Il y aura, sinon toujours, du moins longtemps encore, des avions de combat. Comment donc les concevoir ? Dans la course au progrès, il faut savoir marquer des étapes, les fixer et les couvrir, tel est le problème de la genèse des matériels aériens de combat. L'auteur appartient au Bureau des programmes de matériels de l'État-Major de l'Armée de l'air. Il décrit ici le processus de génération de ces matériels à partir de la politique de défense définie par le gouvernement et des besoins exprimés par l'Armée de l'air en fonction des missions prévues.
Après avoir analysé les contraintes qui pèsent sur cet enfantement et le ralentissent, il indique quelques directions pour la recherche de solutions. Il n'en est cependant aucune de pleinement satisfaisante ; en définitive, la préparation de l'avenir en matière d'avions de combat reste remplie d'incertitudes difficiles à cerner, tandis que l'importance des délais de réalisation et le montant élevé des sommes mises en jeu rendent redoutables les conséquences des erreurs, hélas toujours possibles !

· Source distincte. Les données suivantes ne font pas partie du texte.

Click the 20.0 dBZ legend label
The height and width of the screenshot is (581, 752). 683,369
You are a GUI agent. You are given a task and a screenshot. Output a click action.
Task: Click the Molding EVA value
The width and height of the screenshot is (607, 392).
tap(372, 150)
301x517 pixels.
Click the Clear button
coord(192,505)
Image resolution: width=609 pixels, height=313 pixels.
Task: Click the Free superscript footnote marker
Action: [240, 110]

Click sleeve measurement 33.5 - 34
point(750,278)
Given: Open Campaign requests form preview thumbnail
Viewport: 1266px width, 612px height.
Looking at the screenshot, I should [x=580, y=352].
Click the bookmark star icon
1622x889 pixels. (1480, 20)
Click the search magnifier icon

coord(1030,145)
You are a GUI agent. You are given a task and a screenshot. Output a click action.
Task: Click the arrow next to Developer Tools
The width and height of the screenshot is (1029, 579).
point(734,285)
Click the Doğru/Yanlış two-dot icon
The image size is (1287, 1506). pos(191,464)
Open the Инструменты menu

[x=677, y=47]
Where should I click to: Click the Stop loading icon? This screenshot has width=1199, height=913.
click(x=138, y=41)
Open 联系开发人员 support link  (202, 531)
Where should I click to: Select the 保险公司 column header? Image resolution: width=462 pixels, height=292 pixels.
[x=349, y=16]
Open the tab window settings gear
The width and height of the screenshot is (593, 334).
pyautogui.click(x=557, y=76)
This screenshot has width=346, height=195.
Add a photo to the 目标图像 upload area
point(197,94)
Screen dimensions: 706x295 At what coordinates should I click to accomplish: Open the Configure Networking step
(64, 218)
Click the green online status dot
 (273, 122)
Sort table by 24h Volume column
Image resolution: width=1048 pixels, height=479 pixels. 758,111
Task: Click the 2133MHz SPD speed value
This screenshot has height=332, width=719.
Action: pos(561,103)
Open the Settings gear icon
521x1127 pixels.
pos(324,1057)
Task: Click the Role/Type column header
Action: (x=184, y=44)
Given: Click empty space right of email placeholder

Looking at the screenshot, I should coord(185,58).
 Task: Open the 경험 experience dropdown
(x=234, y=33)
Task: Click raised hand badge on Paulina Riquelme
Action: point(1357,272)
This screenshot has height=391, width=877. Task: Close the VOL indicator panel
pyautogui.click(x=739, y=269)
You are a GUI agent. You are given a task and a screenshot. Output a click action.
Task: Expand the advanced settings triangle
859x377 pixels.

Point n’est besoin d’être un spécialiste pour constater l’extraordinaire rapidité avec laquelle ont évolué les avions de combat. Une rapide rétrospective de ce que furent les appareils militaires depuis les origines, qui remontent à quelque soixante ans, suffit à montrer le nombre étonnant des étapes franchies, tout se passant comme si les promoteurs de l’arme aérienne, en une perpétuelle remise en question, cherchaient à condamner, en le dépassant, le stade technique qui venait d’être atteint.
Durant cette course au progrès, ininterrompue à ce jour, les vitesses sont passées d’une centaine de kilomètres à l’heure à plus de deux fois la vitesse du son, les altitudes de moins de mille mètres à plus de vingt kilomètres. Ce sont là les croissances les plus spectaculaires de ce qu’il est convenu d’appeler le domaine de vol des avions. Parallèlement, et de façon plus discrète, les équipements des avions, en se perfectionnant, rendaient possible une navigation de plus en plus précise et sûre, affranchie de toute aide extérieure, permettant ainsi l’attaque ou la reconnaissance des objectifs terrestres et aériens quelles que soient les conditions météorologiques. Dans le même temps, les rayons d’action croissaient, le tonnage des armements emportés augmentait. Ainsi, en quelque cinquante années, les frêles machines de bois et de toile, équipées seulement d’une arme légère d’infanterie, devenaient peu à peu de robustes structures métalliques dont seules les dimensions avaient peu évolué.
Cette mutation rapide des caractéristiques de l’avion de combat a pu donner à penser à certains qu’il s’agissait là d’un aspect éphémère. On a pu imaginer en effet qu’un tel moyen de guerre, dont les possibilités changeaient si rapidement, ne pouvait constituer qu’une étape intermédiaire, une transition entre l’âge où le vecteur aérien piloté restait inutilisé et celui où il deviendrait inutile, les missiles le remplaçant totalement. C’était sans doute oublier une loi essentielle de l’évolution des armements : aucune arme nouvelle ne supplante complètement celles qui l’ont précédée, sauf si elle peut leur être opposée avec une meilleure efficacité et dans des circonstances analogues. Il ne semble pas que cette condition soit remplie pour les avions de combat : au-dessus de tous les territoires comme au-dessus des mers, le milieu aérien reste, par ses propriétés physiques, un domaine où des vecteurs pilotés peuvent se mouvoir facilement et impunément au prix de certaines tactiques, donc un domaine qu’il faut chercher à exploiter au-dessus du territoire ennemi et qu’il faut penser à surveiller et à défendre au-dessus du sol ami. L’emploi souvent décisif des avions de combat dans les plus récentes batailles et l’existence à l’étranger de programmes nombreux et coûteux d’avions de combat attestent l’intérêt, toujours actuel, du moyen de guerre constitué par le vecteur aérien piloté.